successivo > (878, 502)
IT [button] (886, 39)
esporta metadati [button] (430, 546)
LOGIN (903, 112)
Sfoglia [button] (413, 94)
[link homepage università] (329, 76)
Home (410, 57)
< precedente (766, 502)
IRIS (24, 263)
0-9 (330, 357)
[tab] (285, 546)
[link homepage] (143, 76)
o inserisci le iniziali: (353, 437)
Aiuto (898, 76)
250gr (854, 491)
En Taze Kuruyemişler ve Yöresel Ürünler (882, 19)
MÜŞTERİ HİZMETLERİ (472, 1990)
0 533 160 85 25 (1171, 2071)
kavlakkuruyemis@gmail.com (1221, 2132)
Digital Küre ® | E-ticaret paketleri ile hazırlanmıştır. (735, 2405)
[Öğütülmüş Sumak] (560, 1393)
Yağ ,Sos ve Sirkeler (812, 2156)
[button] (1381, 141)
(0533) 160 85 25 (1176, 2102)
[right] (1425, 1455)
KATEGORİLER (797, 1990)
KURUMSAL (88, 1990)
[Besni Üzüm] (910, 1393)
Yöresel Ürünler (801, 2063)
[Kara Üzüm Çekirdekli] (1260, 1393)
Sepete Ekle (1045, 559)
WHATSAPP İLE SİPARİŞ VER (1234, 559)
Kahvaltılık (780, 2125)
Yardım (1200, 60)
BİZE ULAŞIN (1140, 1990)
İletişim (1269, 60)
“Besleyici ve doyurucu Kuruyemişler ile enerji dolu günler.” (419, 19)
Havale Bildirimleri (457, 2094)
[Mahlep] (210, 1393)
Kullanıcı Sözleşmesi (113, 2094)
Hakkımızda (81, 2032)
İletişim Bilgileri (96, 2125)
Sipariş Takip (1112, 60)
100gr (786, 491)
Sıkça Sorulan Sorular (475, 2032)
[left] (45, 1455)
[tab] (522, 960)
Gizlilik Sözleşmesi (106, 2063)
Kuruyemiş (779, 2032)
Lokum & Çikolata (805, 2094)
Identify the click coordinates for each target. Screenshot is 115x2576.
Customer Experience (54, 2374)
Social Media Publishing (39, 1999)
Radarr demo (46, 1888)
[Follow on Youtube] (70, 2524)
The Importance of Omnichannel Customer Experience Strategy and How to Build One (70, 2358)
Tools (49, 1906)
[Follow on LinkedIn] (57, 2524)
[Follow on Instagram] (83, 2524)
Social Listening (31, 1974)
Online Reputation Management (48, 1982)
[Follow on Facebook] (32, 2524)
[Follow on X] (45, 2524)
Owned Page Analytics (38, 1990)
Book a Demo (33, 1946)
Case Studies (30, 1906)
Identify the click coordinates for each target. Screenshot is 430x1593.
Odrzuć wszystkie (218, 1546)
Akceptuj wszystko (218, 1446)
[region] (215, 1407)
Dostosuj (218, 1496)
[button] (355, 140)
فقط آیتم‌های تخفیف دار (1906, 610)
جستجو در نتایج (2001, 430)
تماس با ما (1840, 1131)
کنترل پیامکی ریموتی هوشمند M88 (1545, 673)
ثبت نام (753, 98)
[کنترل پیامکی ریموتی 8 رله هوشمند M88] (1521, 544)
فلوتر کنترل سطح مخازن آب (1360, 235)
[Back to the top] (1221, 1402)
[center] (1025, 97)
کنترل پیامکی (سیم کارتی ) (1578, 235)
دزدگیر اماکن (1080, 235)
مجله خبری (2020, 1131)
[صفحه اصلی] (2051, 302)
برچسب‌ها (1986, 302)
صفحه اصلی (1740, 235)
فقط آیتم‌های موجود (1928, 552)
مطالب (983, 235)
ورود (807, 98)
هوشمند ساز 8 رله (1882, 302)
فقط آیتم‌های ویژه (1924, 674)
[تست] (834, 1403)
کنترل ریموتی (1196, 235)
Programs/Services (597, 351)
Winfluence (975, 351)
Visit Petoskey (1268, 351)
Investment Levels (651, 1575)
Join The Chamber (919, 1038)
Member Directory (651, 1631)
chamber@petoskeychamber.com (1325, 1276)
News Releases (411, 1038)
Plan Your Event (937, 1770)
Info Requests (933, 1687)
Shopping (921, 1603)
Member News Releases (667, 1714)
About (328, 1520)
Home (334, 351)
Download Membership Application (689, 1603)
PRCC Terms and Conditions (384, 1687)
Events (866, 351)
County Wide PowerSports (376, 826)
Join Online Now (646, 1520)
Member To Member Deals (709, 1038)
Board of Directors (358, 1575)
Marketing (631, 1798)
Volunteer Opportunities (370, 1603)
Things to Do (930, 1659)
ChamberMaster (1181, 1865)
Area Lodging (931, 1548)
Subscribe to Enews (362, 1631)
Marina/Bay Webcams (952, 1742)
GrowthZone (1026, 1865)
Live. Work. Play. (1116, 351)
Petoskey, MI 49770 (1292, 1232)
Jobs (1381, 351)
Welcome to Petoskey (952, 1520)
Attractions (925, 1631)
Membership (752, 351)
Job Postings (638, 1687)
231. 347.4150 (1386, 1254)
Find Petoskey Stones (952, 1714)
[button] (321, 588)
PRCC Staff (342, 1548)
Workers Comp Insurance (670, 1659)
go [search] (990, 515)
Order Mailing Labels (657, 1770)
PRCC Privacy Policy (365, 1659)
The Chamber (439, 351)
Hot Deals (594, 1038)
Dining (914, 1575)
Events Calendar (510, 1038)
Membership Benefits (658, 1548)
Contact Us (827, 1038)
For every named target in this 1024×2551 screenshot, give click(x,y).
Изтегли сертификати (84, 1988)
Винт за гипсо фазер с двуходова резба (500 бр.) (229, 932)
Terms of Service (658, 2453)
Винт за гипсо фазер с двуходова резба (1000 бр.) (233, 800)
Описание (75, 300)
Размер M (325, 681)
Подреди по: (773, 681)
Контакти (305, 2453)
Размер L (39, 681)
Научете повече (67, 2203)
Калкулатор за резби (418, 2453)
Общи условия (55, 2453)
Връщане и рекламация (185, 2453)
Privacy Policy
● ● ● ●
## Problem details:
Restate every entry above exactly as it stands.

## Answer to the problem:
successivo > (878, 502)
IT [button] (886, 39)
esporta metadati [button] (430, 546)
LOGIN (903, 112)
Sfoglia [button] (413, 94)
[link homepage università] (329, 76)
Home (410, 57)
< precedente (766, 502)
IRIS (24, 263)
0-9 (330, 357)
[tab] (285, 546)
[link homepage] (143, 76)
o inserisci le iniziali: (353, 437)
Aiuto (898, 76)
250gr (854, 491)
En Taze Kuruyemişler ve Yöresel Ürünler (882, 19)
MÜŞTERİ HİZMETLERİ (472, 1990)
0 533 160 85 25 (1171, 2071)
kavlakkuruyemis@gmail.com (1221, 2132)
Digital Küre ® | E-ticaret paketleri ile hazırlanmıştır. (735, 2405)
[Öğütülmüş Sumak] (560, 1393)
Yağ ,Sos ve Sirkeler (812, 2156)
[button] (1381, 141)
(0533) 160 85 25 (1176, 2102)
[right] (1425, 1455)
KATEGORİLER (797, 1990)
KURUMSAL (88, 1990)
[Besni Üzüm] (910, 1393)
Yöresel Ürünler (801, 2063)
[Kara Üzüm Çekirdekli] (1260, 1393)
Sepete Ekle (1045, 559)
WHATSAPP İLE SİPARİŞ VER (1234, 559)
Kahvaltılık (780, 2125)
Yardım (1200, 60)
BİZE ULAŞIN (1140, 1990)
İletişim (1269, 60)
“Besleyici ve doyurucu Kuruyemişler ile enerji dolu günler.” (419, 19)
Havale Bildirimleri (457, 2094)
[Mahlep] (210, 1393)
Kullanıcı Sözleşmesi (113, 2094)
Hakkımızda (81, 2032)
İletişim Bilgileri (96, 2125)
Sipariş Takip (1112, 60)
100gr (786, 491)
Sıkça Sorulan Sorular (475, 2032)
[left] (45, 1455)
[tab] (522, 960)
Gizlilik Sözleşmesi (106, 2063)
Kuruyemiş (779, 2032)
Lokum & Çikolata (805, 2094)
Identify the click coordinates for each target. Screenshot is 115x2576.
Customer Experience (54, 2374)
Social Media Publishing (39, 1999)
Radarr demo (46, 1888)
[Follow on Youtube] (70, 2524)
The Importance of Omnichannel Customer Experience Strategy and How to Build One (70, 2358)
Tools (49, 1906)
[Follow on LinkedIn] (57, 2524)
[Follow on Instagram] (83, 2524)
Social Listening (31, 1974)
Online Reputation Management (48, 1982)
[Follow on Facebook] (32, 2524)
[Follow on X] (45, 2524)
Owned Page Analytics (38, 1990)
Book a Demo (33, 1946)
Case Studies (30, 1906)
Identify the click coordinates for each target. Screenshot is 430x1593.
Odrzuć wszystkie (218, 1546)
Akceptuj wszystko (218, 1446)
[region] (215, 1407)
Dostosuj (218, 1496)
[button] (355, 140)
فقط آیتم‌های تخفیف دار (1906, 610)
جستجو در نتایج (2001, 430)
تماس با ما (1840, 1131)
کنترل پیامکی ریموتی هوشمند M88 (1545, 673)
ثبت نام (753, 98)
[کنترل پیامکی ریموتی 8 رله هوشمند M88] (1521, 544)
فلوتر کنترل سطح مخازن آب (1360, 235)
[Back to the top] (1221, 1402)
[center] (1025, 97)
کنترل پیامکی (سیم کارتی ) (1578, 235)
دزدگیر اماکن (1080, 235)
مجله خبری (2020, 1131)
[صفحه اصلی] (2051, 302)
برچسب‌ها (1986, 302)
صفحه اصلی (1740, 235)
فقط آیتم‌های موجود (1928, 552)
مطالب (983, 235)
ورود (807, 98)
هوشمند ساز 8 رله (1882, 302)
فقط آیتم‌های ویژه (1924, 674)
[تست] (834, 1403)
کنترل ریموتی (1196, 235)
Programs/Services (597, 351)
Winfluence (975, 351)
Visit Petoskey (1268, 351)
Investment Levels (651, 1575)
Join The Chamber (919, 1038)
Member Directory (651, 1631)
chamber@petoskeychamber.com (1325, 1276)
News Releases (411, 1038)
Plan Your Event (937, 1770)
Info Requests (933, 1687)
Shopping (921, 1603)
Member News Releases (667, 1714)
About (328, 1520)
Home (334, 351)
Download Membership Application (689, 1603)
PRCC Terms and Conditions (384, 1687)
Events (866, 351)
County Wide PowerSports (376, 826)
Join Online Now (646, 1520)
Member To Member Deals (709, 1038)
Board of Directors (358, 1575)
Marketing (631, 1798)
Volunteer Opportunities (370, 1603)
Things to Do (930, 1659)
ChamberMaster (1181, 1865)
Area Lodging (931, 1548)
Subscribe to Enews (362, 1631)
Marina/Bay Webcams (952, 1742)
GrowthZone (1026, 1865)
Live. Work. Play. (1116, 351)
Petoskey, MI 49770 (1292, 1232)
Jobs (1381, 351)
Welcome to Petoskey (952, 1520)
Attractions (925, 1631)
Membership (752, 351)
Job Postings (638, 1687)
231. 347.4150 (1386, 1254)
Find Petoskey Stones (952, 1714)
[button] (321, 588)
PRCC Staff (342, 1548)
Workers Comp Insurance (670, 1659)
go [search] (990, 515)
Order Mailing Labels (657, 1770)
PRCC Privacy Policy (365, 1659)
The Chamber (439, 351)
Hot Deals (594, 1038)
Dining (914, 1575)
Events Calendar (510, 1038)
Membership Benefits (658, 1548)
Contact Us (827, 1038)
For every named target in this 1024×2551 screenshot, give click(x,y).
Изтегли сертификати (84, 1988)
Винт за гипсо фазер с двуходова резба (500 бр.) (229, 932)
Terms of Service (658, 2453)
Винт за гипсо фазер с двуходова резба (1000 бр.) (233, 800)
Описание (75, 300)
Размер M (325, 681)
Подреди по: (773, 681)
Контакти (305, 2453)
Размер L (39, 681)
Научете повече (67, 2203)
Калкулатор за резби (418, 2453)
Общи условия (55, 2453)
Връщане и рекламация (185, 2453)
Privacy Policy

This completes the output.